Refugio Nieto and Elvira Rodriguez (now Elvira Nieto) were born a year apart in the little town of Tarimoro, Guanajuato, known for its agricultural and handmade brick businesses. Refugio was the eldest child in a family of eight, and Elvira the fourth in a family of nine children. He was born into a family of campesinos, working for 12 pesos a day in the fields, which is why at 14 years of age, Refugio decided to become a ladrillero (brickmaker) earning 25 pesos a day. Her family owned a plot and a pool bar that provided them with a subsistence income. Both their fathers at some point joined the Bracero program, earning just enough money across the Border to improve the family futures by purchasing farm land.
Elvira ventured out to California in 1973, following her brother and sister to the Mission District of San Francisco. Her first job was in a factory on 6th and Mission making bedspreads, and later in a garment factory sewing embellishments using machines that “ran at 100 kilometers per hour!” she exclaims. Refugio headed out to California in 1978 to become a lechugero and tomatero in the fields close to San Jose. At night, he slept with other workers among the machinery in the sheds, and remembers talk of Cesar Chavez organizing in Salinas. Both were granted legal residency. “It was easier back then,” says Refugio.

- _Data segment_
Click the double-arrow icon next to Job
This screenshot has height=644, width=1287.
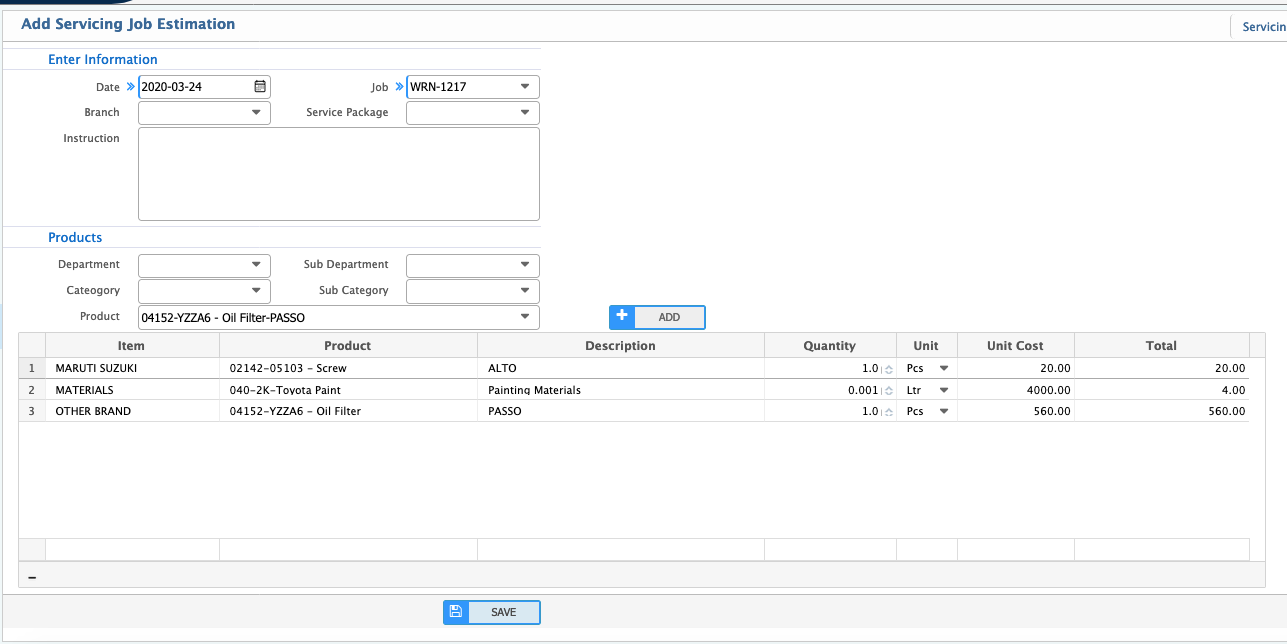[398, 86]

- _Task requirements_
1. Condense the paragraph in the text about the Nietos that begins "Elvira ventured out to California" into a short bulleted list that keeps its main facts.
2. From the text about the Nietos, output the passage starting with "Refugio Nieto and" and going on through "purchasing farm land.", word for word.

- _Set of answers_
1.
- In 1973, Elvira followed her brother and sister to the Mission District of San Francisco.
- She first made bedspreads in a factory on 6th and Mission. Later she sewed embellishments in a garment factory on very fast machines.
- In 1978, Refugio went to California to work as a lettuce and tomato picker in the fields near San Jose.
- At night he slept among the machinery in sheds with other workers. He remembers talk of Cesar Chavez organizing in Salinas.
- Both were granted legal residency, which Refugio says "was easier back then."

2.
Refugio Nieto and Elvira Rodriguez (now Elvira Nieto) were born a year apart in the little town of Tarimoro, Guanajuato, known for its agricultural and handmade brick businesses. Refugio was the eldest child in a family of eight, and Elvira the fourth in a family of nine children. He was born into a family of campesinos, working for 12 pesos a day in the fields, which is why at 14 years of age, Refugio decided to become a ladrillero (brickmaker) earning 25 pesos a day. Her family owned a plot and a pool bar that provided them with a subsistence income. Both their fathers at some point joined the Bracero program, earning just enough money across the Border to improve the family futures by purchasing farm land.